Sto. Kulago of Guiuan, Eastern Samar
Photo Credit: Museum of Cordilleran Sculpture
Kilala bilang Sto. Ang Kulago ng Guiuan, Silangang Samar, ang kakaibang rebulto na ito ay kumakatawan sa relihiyosong pagkakasundo sa pagitan ng Kristiyanismo at ng katutubong paniniwala ng mga katutubo. Bago ang pagdating ng Espanyol, ang mga kuwago ay pinarangalan bilang mga diyos o natatakot bilang mga pahayag ng kasawian. Ipinapalagay na sinuman ang gumawa nito na pinagsama ang kanyang mga paniniwala sa animist kasama ng Kristiyanismo.

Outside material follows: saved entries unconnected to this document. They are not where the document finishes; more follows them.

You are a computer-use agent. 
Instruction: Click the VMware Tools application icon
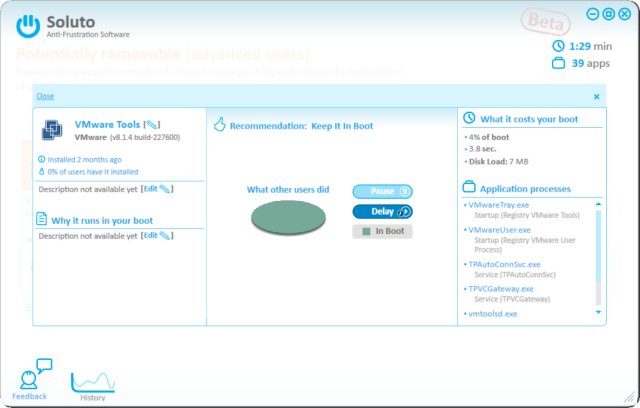tap(52, 130)
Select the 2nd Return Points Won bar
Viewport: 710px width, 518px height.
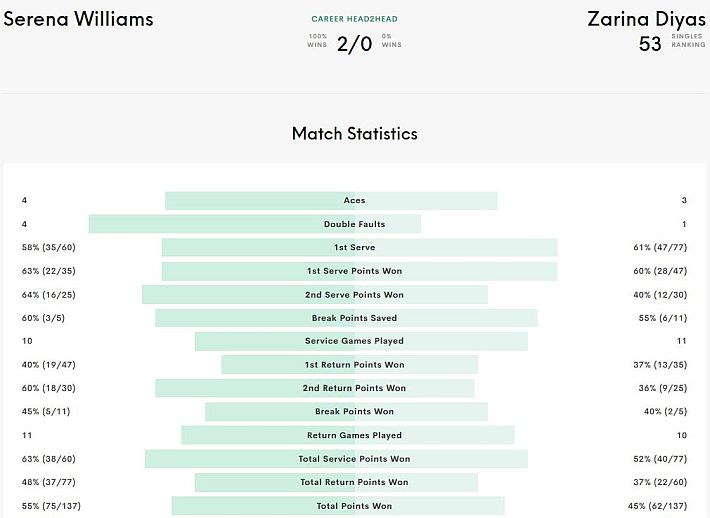[x=315, y=388]
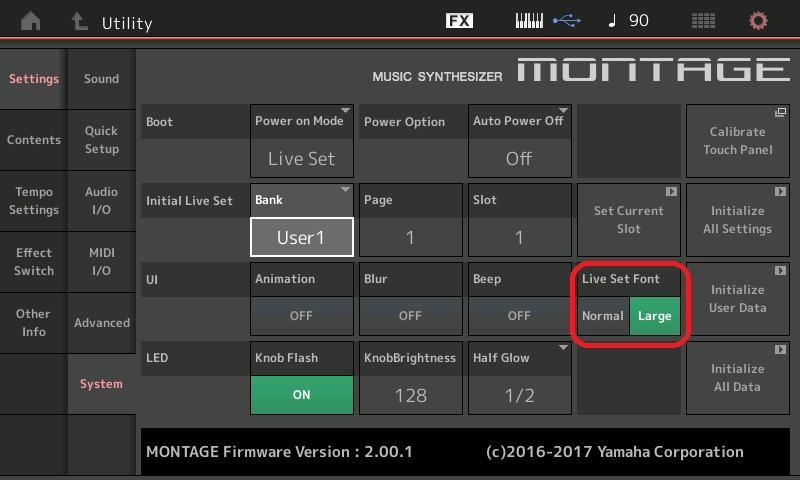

Certain beliefs and imagery scared to the pagan terrace farmers in these mountains originated in the Philippine lowland or even overseas millennially distant in time. A fearful reverence for owls is one such tenet of the mountaineers' paganism. In Ifugao these gnomish and unnerving birds have been venerated graphically by carving their heart-shaped facial outline on some of the tribal granary deities (Bulol). In Ifugao, as elsewhere in the Philippines, the night cry of the owl near someones home portends the imminent illness or death of someone in the family or the vicinity.

In one know Philippine lowland location the owl; from the prehispanic era until a few years ago; reigned as a God, one whose centuries' old image as alighted here before you in the form of a disturbing creature known as the Santo Kulago of the Guiuan; the owl saint of Guiuan.

Carved in that Eastern Samar City some 1400 kilometers southeast of Ifugao; Early in the Spanish epoch; of Molave, one of the hardest of native woods, the statue bears the feathered body of an owl combined with a much eroded human face and head, crowned blasphemously with a christian cross. It is an easy presumption that the carver had converted from Animism to Catholicism, but tepidly. He, as do a majority of Ifugao today, thought it political to practice a divided loyality, half animist and half christian. But he, alone with the cult that grew around this idol and carried on its Dionysian celebrations, kept all of this secret fromt eh resident Padres (priests) during the "Spanish time". The cult remained populous and joyful until one year in the 1980's when two children the Owl Saint's flock died from an unknown illness. 

The bird was thought to have been the cause as a punishment for some offense to it. Caution: Think kindly of the Santo Kulago of Guiuan; since he or she reads thoughts no doubt.